* [Work to be completed]
Can you rewrite the material below with every "screenshot" changed to "screen capture" and nothing else altered? Leave the pictures out of your version.

* [Items]
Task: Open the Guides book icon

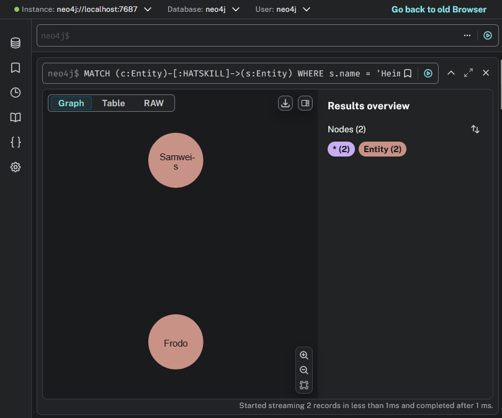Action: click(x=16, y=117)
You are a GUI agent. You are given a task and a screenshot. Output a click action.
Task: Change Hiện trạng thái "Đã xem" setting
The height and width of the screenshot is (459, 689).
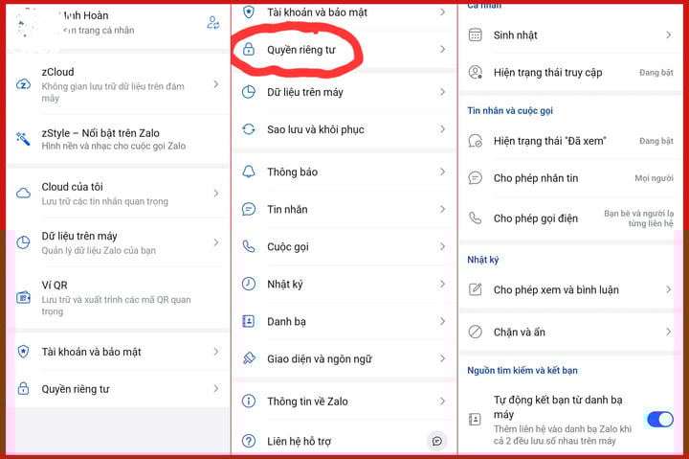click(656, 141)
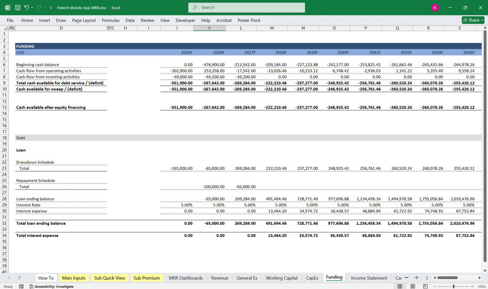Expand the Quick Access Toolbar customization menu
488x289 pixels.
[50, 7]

* [Worked solution]
Task: Open the Guides book icon

Action: click(x=16, y=117)
You are a GUI agent. You are given a task and a screen capture. Output a click action.
Task: Change Hiện trạng thái "Đã xem" setting
The height and width of the screen capture is (459, 689).
click(656, 141)
Expand the Quick Access Toolbar customization menu
488x289 pixels.
[50, 7]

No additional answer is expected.